= EXERCISE BRIEF =
Would you please set down, word for word, the lines from the one with "The image size is (750, 460)." through the final line of the data below, omitting any pictures?

• • • •

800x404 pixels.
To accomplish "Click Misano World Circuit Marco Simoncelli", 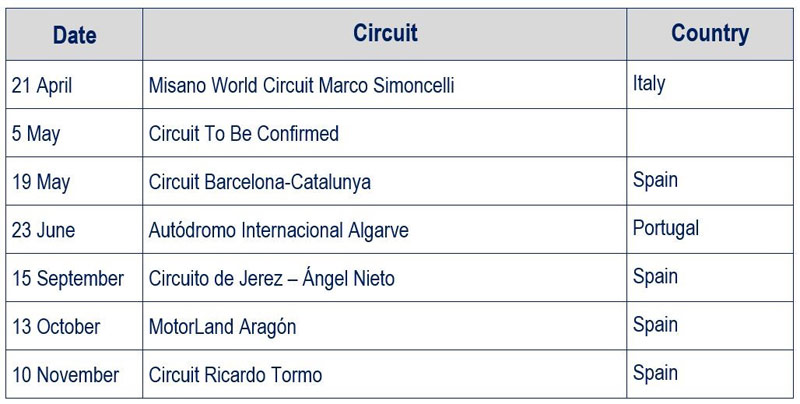I will coord(301,86).
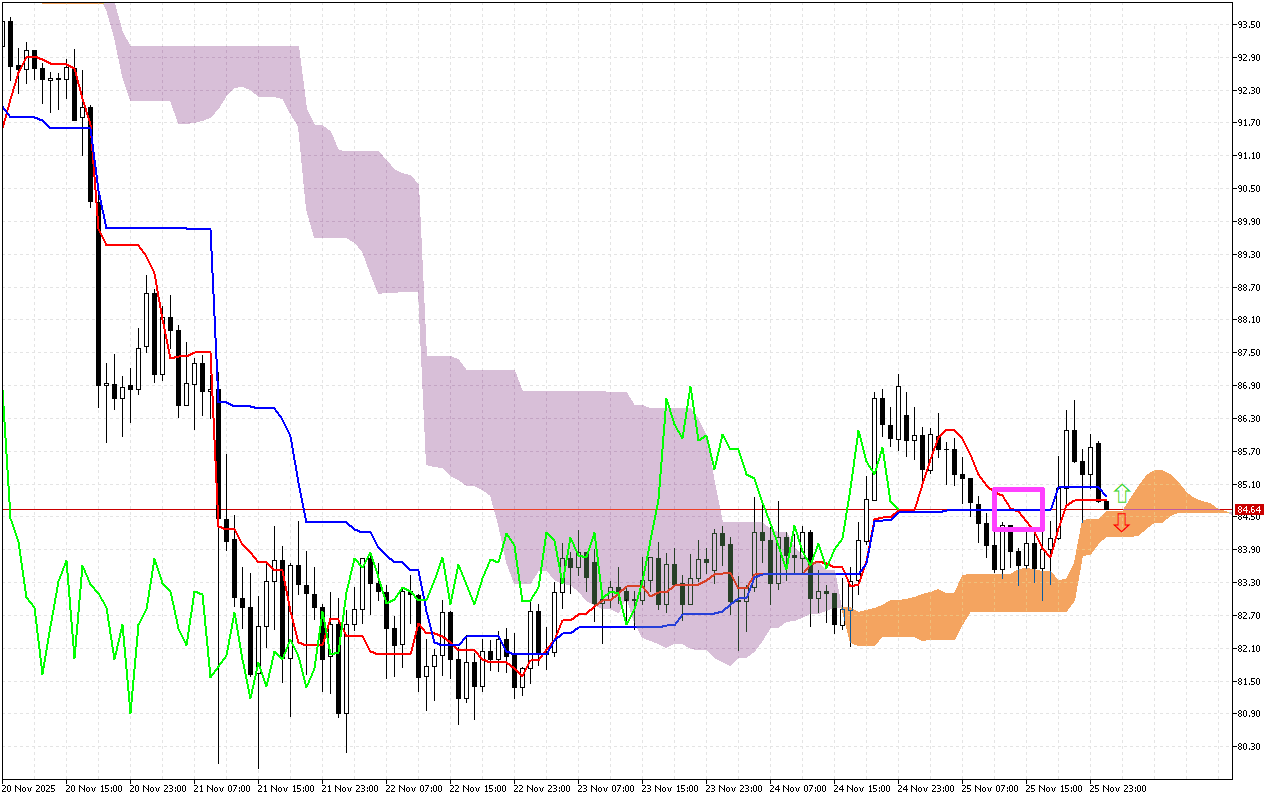Click the 86.30 price axis label
Image resolution: width=1280 pixels, height=800 pixels.
[x=1250, y=419]
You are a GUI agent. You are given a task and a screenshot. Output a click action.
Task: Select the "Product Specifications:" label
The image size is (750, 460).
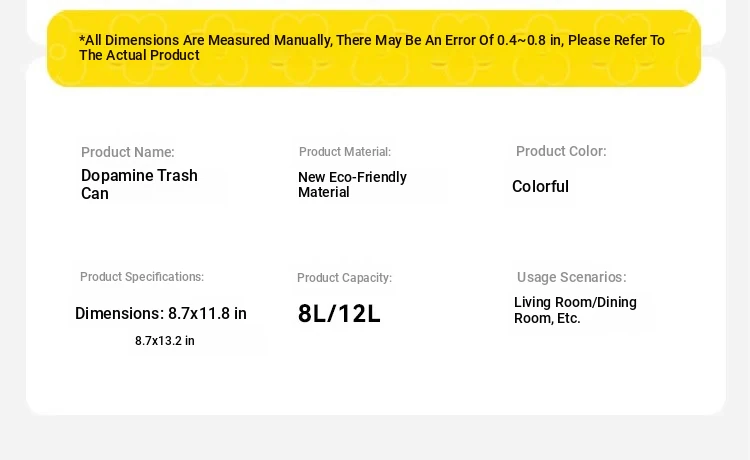click(x=142, y=277)
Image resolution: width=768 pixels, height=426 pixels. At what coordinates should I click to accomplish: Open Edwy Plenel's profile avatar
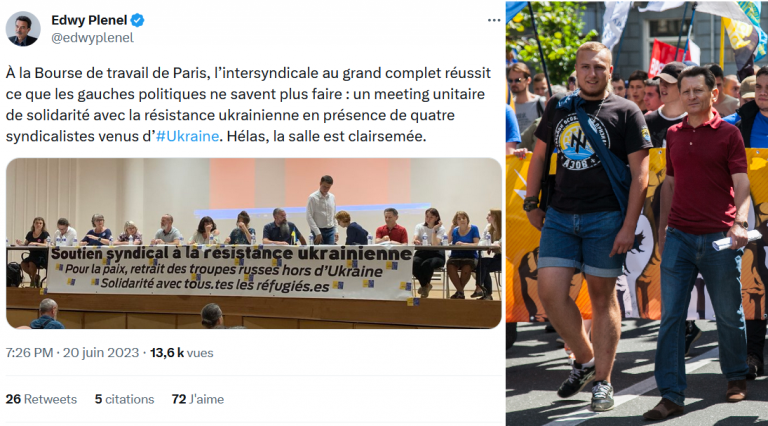coord(23,28)
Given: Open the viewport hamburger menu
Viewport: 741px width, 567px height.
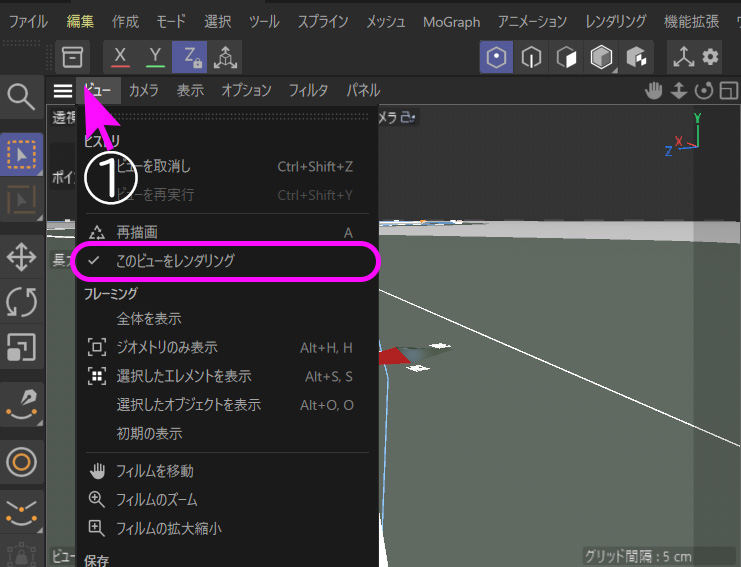Looking at the screenshot, I should (63, 91).
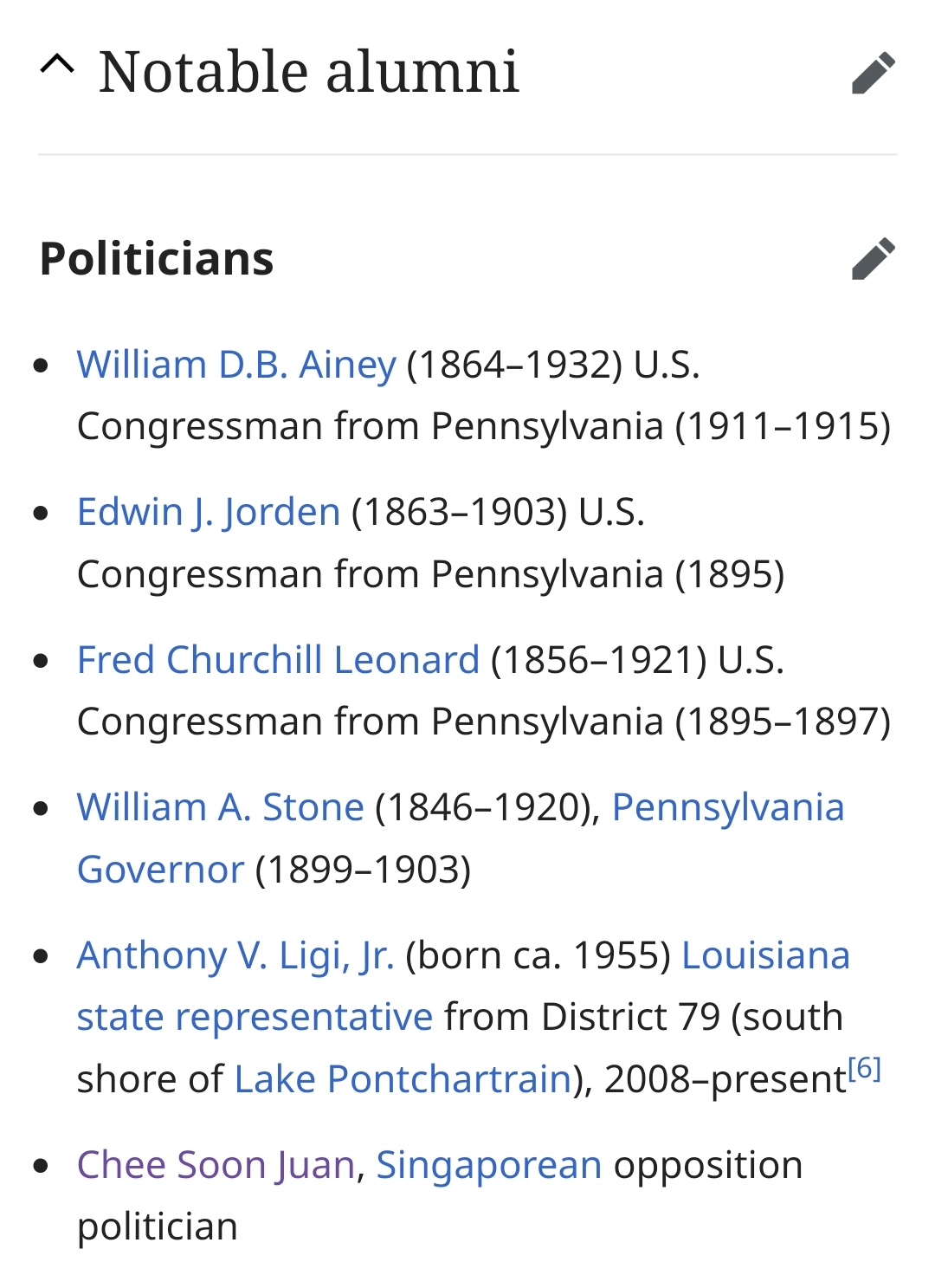
Task: Open the William D.B. Ainey link
Action: pos(236,365)
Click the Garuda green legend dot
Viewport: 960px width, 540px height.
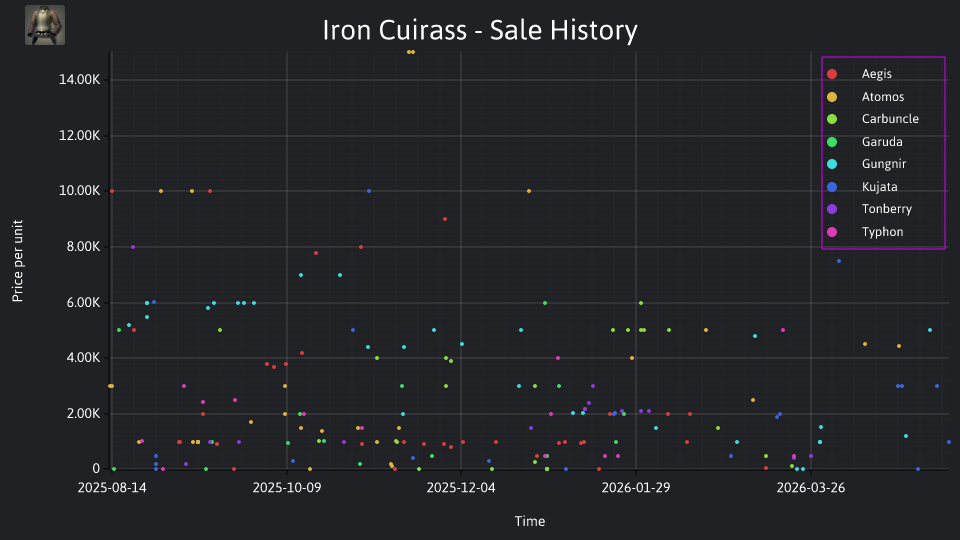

• • • •

= ANSWER TO THE PROBLEM =
The image size is (750, 460).
click(x=142, y=277)
Image resolution: width=768 pixels, height=426 pixels. At what coordinates should I click to accomplish: Open Edwy Plenel's profile avatar
coord(23,28)
Given: Open the viewport hamburger menu
Viewport: 741px width, 567px height.
Looking at the screenshot, I should (63, 91).
Task: Open the William D.B. Ainey link
Action: pos(236,365)
Click the Garuda green legend dot
Viewport: 960px width, 540px height.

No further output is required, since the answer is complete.